---- Provided material
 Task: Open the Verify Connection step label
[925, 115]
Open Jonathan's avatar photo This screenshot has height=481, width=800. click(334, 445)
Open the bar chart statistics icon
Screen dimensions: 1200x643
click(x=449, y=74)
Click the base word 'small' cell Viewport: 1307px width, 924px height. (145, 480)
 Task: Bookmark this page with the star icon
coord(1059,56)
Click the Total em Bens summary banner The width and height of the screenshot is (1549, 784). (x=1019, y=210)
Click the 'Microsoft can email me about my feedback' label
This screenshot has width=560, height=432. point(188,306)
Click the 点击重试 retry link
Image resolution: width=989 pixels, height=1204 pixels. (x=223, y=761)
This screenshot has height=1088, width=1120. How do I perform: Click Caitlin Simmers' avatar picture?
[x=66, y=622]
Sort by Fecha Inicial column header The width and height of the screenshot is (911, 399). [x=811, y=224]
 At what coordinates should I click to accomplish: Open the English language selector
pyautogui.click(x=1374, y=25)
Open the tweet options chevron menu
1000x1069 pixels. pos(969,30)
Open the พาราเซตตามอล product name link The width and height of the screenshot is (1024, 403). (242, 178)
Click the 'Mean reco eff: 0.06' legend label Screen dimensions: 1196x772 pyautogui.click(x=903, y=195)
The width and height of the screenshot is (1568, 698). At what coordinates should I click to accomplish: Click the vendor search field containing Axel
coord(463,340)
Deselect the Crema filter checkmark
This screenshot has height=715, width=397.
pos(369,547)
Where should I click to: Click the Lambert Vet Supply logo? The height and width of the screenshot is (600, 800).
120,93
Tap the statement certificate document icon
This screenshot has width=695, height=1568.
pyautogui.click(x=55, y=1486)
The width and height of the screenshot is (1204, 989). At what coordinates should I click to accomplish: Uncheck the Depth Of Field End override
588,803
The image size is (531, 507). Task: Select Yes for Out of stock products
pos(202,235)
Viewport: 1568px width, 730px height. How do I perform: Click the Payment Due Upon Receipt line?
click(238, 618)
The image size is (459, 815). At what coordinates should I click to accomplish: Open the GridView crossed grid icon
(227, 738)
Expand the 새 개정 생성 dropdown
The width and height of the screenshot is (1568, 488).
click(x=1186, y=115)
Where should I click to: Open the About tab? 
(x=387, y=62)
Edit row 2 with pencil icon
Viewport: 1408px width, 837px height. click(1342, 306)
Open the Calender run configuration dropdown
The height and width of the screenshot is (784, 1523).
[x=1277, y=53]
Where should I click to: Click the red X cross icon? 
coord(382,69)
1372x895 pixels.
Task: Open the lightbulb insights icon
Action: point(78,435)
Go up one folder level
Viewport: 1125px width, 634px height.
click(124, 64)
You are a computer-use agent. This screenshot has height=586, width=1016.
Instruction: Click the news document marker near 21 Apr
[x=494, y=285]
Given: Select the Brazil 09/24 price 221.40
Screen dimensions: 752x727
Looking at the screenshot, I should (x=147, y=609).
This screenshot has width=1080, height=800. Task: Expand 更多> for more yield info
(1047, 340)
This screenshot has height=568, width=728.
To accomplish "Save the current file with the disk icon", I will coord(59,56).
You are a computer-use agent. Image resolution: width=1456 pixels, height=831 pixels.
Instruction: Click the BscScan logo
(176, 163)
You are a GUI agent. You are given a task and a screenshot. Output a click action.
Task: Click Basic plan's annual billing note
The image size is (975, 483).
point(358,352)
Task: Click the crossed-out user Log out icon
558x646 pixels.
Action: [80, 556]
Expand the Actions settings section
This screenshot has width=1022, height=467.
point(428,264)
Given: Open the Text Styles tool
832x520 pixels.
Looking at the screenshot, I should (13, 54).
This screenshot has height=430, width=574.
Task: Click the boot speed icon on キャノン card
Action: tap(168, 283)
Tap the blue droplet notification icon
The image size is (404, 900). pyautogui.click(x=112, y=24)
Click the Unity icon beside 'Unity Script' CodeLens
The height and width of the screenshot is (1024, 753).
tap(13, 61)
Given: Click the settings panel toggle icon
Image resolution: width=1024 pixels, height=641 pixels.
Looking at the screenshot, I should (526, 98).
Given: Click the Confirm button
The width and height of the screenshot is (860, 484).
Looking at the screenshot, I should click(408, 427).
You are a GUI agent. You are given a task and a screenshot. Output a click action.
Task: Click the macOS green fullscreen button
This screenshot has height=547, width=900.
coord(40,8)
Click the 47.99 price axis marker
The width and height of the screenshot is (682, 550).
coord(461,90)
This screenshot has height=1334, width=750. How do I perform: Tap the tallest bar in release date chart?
--------
Please output an exact copy of the lines above, from the opening line of the data down to the line that contains "Click the 'Mean".

 Task: Open the Verify Connection step label
[925, 115]
Open Jonathan's avatar photo This screenshot has height=481, width=800. click(334, 445)
Open the bar chart statistics icon
Screen dimensions: 1200x643
click(x=449, y=74)
Click the base word 'small' cell Viewport: 1307px width, 924px height. (145, 480)
 Task: Bookmark this page with the star icon
coord(1059,56)
Click the Total em Bens summary banner The width and height of the screenshot is (1549, 784). (x=1019, y=210)
Click the 'Microsoft can email me about my feedback' label
This screenshot has width=560, height=432. point(188,306)
Click the 点击重试 retry link
Image resolution: width=989 pixels, height=1204 pixels. (x=223, y=761)
This screenshot has height=1088, width=1120. How do I perform: Click Caitlin Simmers' avatar picture?
[x=66, y=622]
Sort by Fecha Inicial column header The width and height of the screenshot is (911, 399). [x=811, y=224]
 At what coordinates should I click to accomplish: Open the English language selector
pyautogui.click(x=1374, y=25)
Open the tweet options chevron menu
1000x1069 pixels. pos(969,30)
Open the พาราเซตตามอล product name link The width and height of the screenshot is (1024, 403). (242, 178)
Click the 'Mean reco eff: 0.06' legend label Screen dimensions: 1196x772 pyautogui.click(x=903, y=195)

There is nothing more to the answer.